## What is required
Retype the listing below word for word, everything from the line containing "You are a computer-use agent. This" down to the line containing "[x=59, y=232]", both included.

Records for locating the described items:

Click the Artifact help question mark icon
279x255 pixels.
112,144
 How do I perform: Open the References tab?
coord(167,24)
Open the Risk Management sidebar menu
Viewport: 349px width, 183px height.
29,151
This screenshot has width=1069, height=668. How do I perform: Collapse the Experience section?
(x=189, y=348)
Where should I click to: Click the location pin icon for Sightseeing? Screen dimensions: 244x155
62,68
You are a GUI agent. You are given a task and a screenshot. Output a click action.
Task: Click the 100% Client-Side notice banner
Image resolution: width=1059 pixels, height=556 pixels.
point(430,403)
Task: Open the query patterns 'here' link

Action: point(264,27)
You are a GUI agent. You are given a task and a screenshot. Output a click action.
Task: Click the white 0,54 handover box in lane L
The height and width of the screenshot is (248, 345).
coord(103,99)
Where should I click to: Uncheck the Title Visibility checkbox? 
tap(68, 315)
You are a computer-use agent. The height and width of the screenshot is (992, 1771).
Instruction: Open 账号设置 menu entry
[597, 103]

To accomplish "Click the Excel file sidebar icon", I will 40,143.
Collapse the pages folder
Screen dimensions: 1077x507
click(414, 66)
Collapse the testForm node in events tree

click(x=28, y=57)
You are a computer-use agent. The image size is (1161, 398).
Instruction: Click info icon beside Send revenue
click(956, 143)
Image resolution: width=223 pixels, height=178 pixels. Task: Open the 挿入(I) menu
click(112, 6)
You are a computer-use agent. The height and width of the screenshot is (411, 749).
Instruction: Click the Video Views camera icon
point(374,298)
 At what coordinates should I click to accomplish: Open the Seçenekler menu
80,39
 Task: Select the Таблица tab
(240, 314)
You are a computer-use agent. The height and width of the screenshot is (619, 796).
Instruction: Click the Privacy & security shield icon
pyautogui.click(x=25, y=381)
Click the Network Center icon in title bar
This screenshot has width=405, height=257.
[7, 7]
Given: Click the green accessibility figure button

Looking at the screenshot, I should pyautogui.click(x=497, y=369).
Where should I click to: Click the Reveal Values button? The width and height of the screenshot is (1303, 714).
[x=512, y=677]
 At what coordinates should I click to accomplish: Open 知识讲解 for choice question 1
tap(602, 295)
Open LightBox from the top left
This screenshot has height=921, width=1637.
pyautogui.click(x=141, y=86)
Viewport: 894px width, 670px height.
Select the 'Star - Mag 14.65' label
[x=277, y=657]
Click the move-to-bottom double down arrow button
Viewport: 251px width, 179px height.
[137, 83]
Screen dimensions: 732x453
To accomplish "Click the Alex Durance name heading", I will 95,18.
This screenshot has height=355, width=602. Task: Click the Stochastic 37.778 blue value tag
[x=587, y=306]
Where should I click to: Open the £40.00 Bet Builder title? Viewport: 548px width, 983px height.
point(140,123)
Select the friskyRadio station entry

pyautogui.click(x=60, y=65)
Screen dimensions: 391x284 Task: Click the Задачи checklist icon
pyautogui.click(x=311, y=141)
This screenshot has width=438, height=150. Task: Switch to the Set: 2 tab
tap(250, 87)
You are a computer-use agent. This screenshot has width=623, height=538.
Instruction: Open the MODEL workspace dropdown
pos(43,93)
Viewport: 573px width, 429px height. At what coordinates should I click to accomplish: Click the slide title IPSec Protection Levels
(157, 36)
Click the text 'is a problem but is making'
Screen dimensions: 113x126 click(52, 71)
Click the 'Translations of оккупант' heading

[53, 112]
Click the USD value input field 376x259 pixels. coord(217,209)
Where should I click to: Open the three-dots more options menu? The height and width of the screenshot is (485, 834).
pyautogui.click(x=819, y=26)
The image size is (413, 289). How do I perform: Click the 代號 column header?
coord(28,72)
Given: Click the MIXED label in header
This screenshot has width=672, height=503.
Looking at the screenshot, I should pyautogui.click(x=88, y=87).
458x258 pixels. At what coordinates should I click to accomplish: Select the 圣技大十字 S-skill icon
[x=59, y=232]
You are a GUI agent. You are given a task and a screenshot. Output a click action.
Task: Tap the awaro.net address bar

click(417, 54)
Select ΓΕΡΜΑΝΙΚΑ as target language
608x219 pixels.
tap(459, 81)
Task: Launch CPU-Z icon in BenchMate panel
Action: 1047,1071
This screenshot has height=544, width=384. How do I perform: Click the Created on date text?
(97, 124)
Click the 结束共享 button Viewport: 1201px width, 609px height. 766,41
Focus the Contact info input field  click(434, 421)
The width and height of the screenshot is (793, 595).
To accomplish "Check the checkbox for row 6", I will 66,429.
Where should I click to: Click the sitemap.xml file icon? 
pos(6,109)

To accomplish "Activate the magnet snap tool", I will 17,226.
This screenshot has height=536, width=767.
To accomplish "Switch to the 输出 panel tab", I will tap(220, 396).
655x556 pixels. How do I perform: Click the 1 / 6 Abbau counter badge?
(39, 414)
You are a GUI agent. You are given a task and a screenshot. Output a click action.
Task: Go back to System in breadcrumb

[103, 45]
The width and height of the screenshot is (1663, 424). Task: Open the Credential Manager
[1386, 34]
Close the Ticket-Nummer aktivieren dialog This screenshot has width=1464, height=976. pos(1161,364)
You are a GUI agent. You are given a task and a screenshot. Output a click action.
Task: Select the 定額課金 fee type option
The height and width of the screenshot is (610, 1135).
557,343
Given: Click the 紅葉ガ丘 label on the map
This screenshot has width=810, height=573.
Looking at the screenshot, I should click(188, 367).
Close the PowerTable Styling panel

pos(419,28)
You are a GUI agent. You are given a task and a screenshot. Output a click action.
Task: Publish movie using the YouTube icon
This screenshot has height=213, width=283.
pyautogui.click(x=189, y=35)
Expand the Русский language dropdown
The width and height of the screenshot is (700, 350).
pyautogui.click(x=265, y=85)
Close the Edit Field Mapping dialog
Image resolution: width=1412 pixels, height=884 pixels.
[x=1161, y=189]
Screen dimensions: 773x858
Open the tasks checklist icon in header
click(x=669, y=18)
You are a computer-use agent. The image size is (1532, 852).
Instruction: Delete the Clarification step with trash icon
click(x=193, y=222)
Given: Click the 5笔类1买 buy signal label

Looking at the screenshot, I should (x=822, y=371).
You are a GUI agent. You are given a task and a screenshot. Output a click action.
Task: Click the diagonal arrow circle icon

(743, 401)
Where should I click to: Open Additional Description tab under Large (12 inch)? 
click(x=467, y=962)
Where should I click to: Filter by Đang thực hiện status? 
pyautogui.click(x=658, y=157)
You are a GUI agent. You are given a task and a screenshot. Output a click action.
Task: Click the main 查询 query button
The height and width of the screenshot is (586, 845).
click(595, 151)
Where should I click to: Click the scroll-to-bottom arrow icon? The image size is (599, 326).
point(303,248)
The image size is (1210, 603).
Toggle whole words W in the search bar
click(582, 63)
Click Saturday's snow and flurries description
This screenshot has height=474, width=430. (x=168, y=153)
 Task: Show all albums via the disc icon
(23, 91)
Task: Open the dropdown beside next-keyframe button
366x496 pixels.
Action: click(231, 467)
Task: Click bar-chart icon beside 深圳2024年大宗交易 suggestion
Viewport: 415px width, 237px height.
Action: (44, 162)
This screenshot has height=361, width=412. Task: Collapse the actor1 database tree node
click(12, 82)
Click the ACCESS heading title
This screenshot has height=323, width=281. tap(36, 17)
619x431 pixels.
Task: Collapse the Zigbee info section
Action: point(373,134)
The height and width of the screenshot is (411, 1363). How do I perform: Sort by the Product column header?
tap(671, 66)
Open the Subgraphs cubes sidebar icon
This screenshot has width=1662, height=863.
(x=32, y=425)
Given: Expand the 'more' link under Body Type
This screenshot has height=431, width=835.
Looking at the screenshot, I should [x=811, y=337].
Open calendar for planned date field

## Solution for this problem
You are a computer-use agent. This screenshot has width=623, height=538.
Instruction: Open the MODEL workspace dropdown
pos(43,93)
Viewport: 573px width, 429px height. At what coordinates should I click to accomplish: Click the slide title IPSec Protection Levels
(157, 36)
Click the text 'is a problem but is making'
Screen dimensions: 113x126 click(52, 71)
Click the 'Translations of оккупант' heading

[53, 112]
Click the USD value input field 376x259 pixels. coord(217,209)
Where should I click to: Open the three-dots more options menu? The height and width of the screenshot is (485, 834).
pyautogui.click(x=819, y=26)
The image size is (413, 289). How do I perform: Click the 代號 column header?
coord(28,72)
Given: Click the MIXED label in header
This screenshot has width=672, height=503.
Looking at the screenshot, I should pyautogui.click(x=88, y=87).
458x258 pixels. At what coordinates should I click to accomplish: Select the 圣技大十字 S-skill icon
[x=59, y=232]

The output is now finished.